Retirement income could be one of the pension buzz phrases of autumn 2007, as the Government announces the results of its review into the annuities market.
This dates back to December, when the Treasury published its Annuities Market report, giving the Government's verdict on the annuity market, and where it believed improvements were needed. The next step was putting together an informal group to look at this area, headed up by the Treasury and the Department for Work and Pensions (DWP), but including interested parties such as FSA, consumer groups, and the ABI.
The review group was originally tasked with investigating why more people didn't exercise their open market option at retirement. The review wanted to increase the number of people choosing this action from the current level of around a third. It also wanted to make sure people make informed choices about annuities and to increase the number obtaining the best rate for their given choice of annuity.
In answering this brief, the review could come up with a range of solutions. The emphasis appears to have moved to how people make decisions about their retirement income, with the emergence of a two-stage structured process. During the first stage, the type of annuity is selected (for example with escalation or on a joint basis). The second stage considers which provider to buy the annuity from. Of course, advisers will be used to this approach. This 'assisted sale' holds many benefits for people buying their retirement income.
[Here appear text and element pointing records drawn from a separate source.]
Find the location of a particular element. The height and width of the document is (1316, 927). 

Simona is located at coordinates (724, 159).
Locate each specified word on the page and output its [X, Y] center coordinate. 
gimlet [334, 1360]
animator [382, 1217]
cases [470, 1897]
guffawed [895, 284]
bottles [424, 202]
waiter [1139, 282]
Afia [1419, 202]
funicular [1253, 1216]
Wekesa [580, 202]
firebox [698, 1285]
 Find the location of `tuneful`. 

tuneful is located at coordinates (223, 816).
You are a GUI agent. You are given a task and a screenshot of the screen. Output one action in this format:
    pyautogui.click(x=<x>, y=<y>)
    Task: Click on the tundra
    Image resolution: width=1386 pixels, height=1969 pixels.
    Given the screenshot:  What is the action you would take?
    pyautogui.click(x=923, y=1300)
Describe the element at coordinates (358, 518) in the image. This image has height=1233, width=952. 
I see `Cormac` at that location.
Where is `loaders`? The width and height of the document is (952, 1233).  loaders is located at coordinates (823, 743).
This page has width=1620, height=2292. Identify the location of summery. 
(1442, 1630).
The Government's concern is not enough people are seeking help, and relatively few use the open market option. However, people don't just need more information; they need the financial capability to understand the choices.
The fact that only a third of people use the open market option isn't an indicator that only a third of people have considered it. Annuities are a highly competitive area. Although people may have the opportunity of buying their annuity with a provider whose rates are only, say, fourth ranked, this may not be reason on its own to move to the most competitive provider on the list. Moving annuity provider takes time and effort, from all parties involved, even when advisers are involved. It's possible that taking an open market option means the first annuity instalment is missed, and all this for the sake of only a few pence increase in the monthly payment.
The Government's concern with annuities matters. Partly because this is a booming market. In 2006 400,000 annuity policies were set up, worth £9bn. Watson Wyatt recently predicted this could increase by 50% to a market worth £14bn in 2012. This is also an area where Government wants members to receive the best annuity rates possible.
Unfortunately, life doesn't work like that. Different providers will be competitive in different parts of the annuity market. However, there may be some who do not want to be competitive.
Exerting too much control leads to lack of innovation, and the annuities market needs new ideas and concepts. The number of people seeking solutions is growing rapidly, but people's needs are also changing. As the baby-boomer market begins to retire, they will want to see more choice and flexibility over their retirement income to meet their demands.
Annuities - and all retirement income solutions - are going to be an exciting part of advisers' future. This autumn could be the time to set the framework in place, to make sure we can evolve as an industry to meet our customers' needs.